Because those folks were saying basically the same thing the port had heard from the city.
“The mayor and city staff told us they didn’t want to review someone else’s work, they wanted to be a part of it,” Melvin tells me. “We really took it in.”
She says it only took some conversations with SPA board members to change course. And yeah, they probably also realized the Union Pier plan as it stood didn’t have the votes to make it through the Planning Commission or City Council.
Still, instead of trying to ram it through, the port signed off on the city’s proposal for a new timeline and public planning process. In the coming months, city staff is going to develop the outline for a “waterfront district” — with specific instructions on waterfront parks, a public space centered around the Rice Mill façade with a memorial to the Mosquito Fleet, as well as provisions for the mixed-use residential and commercial elements the port originally proposed.
The port agreed to that plan, basically opting for the high road. Now it’s time for their critics to do the same.
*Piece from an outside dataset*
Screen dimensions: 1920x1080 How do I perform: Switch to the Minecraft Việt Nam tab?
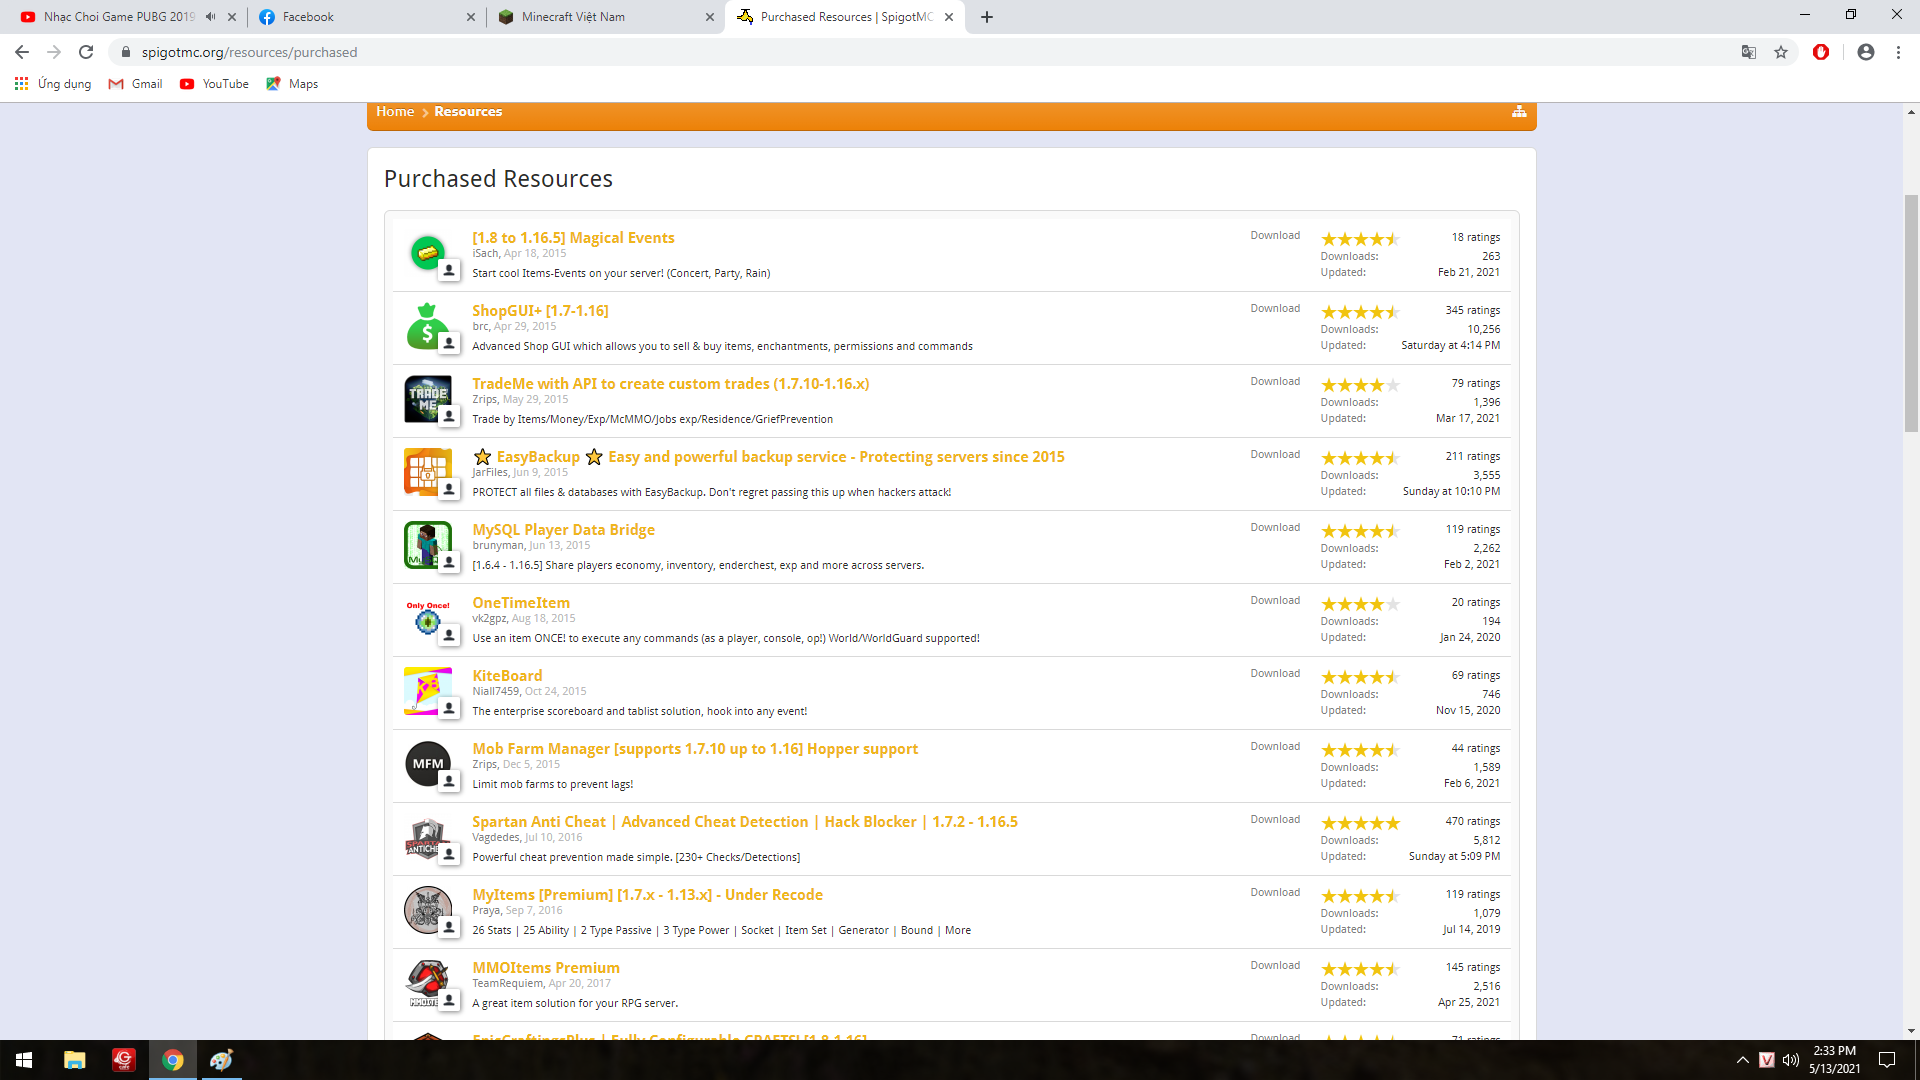pyautogui.click(x=573, y=17)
That doesn’t mean automatically accepting anything; it simply means that the days of going all Nancy Reagan and just saying “no” are over. You want greater public waterfront access? Sure thing. More public space? Certainly.
But with great amenities come some trade-offs. There will be commercial buildings on Union Pier. Folks can grouse about it … or they can have a say in how those buildings look, their mass and scale.
“We want a great project — a legacy project that we are all proud to have,” Melvin says. “We don’t want people to squander this opportunity.”
And there’s some more very good advice.